The name Al Fatah is a reverse acronym for the Arabic phrase “Harakat al-Tahir al Watani al Filastini” (“Movement for the National Liberation of Palestine”). The members reversed the initial letters of the words to form “Fatah,” which means “Victory” in Arabic. Al Fatah gained the support of Syria and emerged from the underground in December 1964, when members blew up a water-pump installation in Israel. In following years, Fatah members continued to infiltrate and attack Israel, entering from Lebanon or Jordan.

After Israel won the Six-Day War in 1967 and occupied the Sinai peninsula, the Golan Heights, the Gaza Strip, and the West Bank, Fatah leaders recruited Palestinians displaced by the war. Al Fatah established guerrilla-training centers in Lebanon and Jordan and increased the raids on Israel, provoking many counterattacks. Throughout the 1960s and 1970s, Al Fatah also offered training to terrorist groups from around the world.

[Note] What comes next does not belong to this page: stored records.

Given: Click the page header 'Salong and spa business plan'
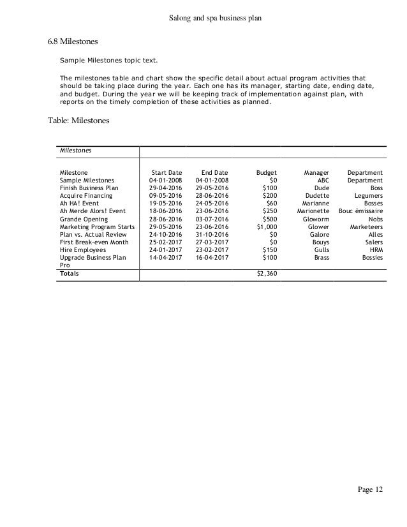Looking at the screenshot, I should coord(203,20).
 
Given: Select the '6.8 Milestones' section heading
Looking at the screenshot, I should coord(73,42).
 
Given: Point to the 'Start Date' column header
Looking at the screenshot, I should coord(166,172).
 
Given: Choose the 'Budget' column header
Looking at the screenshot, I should coord(266,172).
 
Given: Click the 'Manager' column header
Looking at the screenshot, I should coord(316,172).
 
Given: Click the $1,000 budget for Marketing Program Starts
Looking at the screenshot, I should coord(267,226).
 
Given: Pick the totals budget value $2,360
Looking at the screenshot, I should coord(266,273).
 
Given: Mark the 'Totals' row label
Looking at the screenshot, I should coord(70,273).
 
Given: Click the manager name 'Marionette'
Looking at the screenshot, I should coord(313,211).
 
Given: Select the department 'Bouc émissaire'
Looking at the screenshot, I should coord(360,211).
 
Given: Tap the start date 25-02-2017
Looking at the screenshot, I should coord(165,241).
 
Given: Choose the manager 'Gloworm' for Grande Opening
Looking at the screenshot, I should coord(316,218).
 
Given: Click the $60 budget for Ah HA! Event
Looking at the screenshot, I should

In a 1968 battle in the town of Karameh, Jordan, Al Fatah held off an Israeli counterattack. As accounts of the standoff spread, Al Fatah gained prestige and Arafat garnered international attention. The number of volunteer Fatah fighters swelled. Al Fatah joined the PLO in 1969, and Arafat was elected chairman of the PLO's executive committee. Upon his election, Arafat reportedly declared, “Armed struggle is the only way. We reject all political settlements.”

Jordan's Army clashed with the PLO in the early 1970s and overpowered the group, expelling it from that country. A radical splinter group of Al Fatah, Black September, emerged in 1971; Black September was responsible for the Munich Olympics massacre in 1972, as well as other terror attacks against Israel. Meanwhile, the PLO moved its base to Lebanon, where it became embroiled in Lebanon's prolonged civil war. In 1982, after Israel invaded Lebanon, the group evacuated Beirut under international guarantees of safety.

Senior Fatah officials broke from Arafat's rule in 1983 and moved to a closer relationship with Syria. With Syrian backing, Al Fatah attacked Arafat and his troops in Tripoli, Lebanon. Arafat managed to keep control of the PLO, however, and moved its headquarters to Tunisia.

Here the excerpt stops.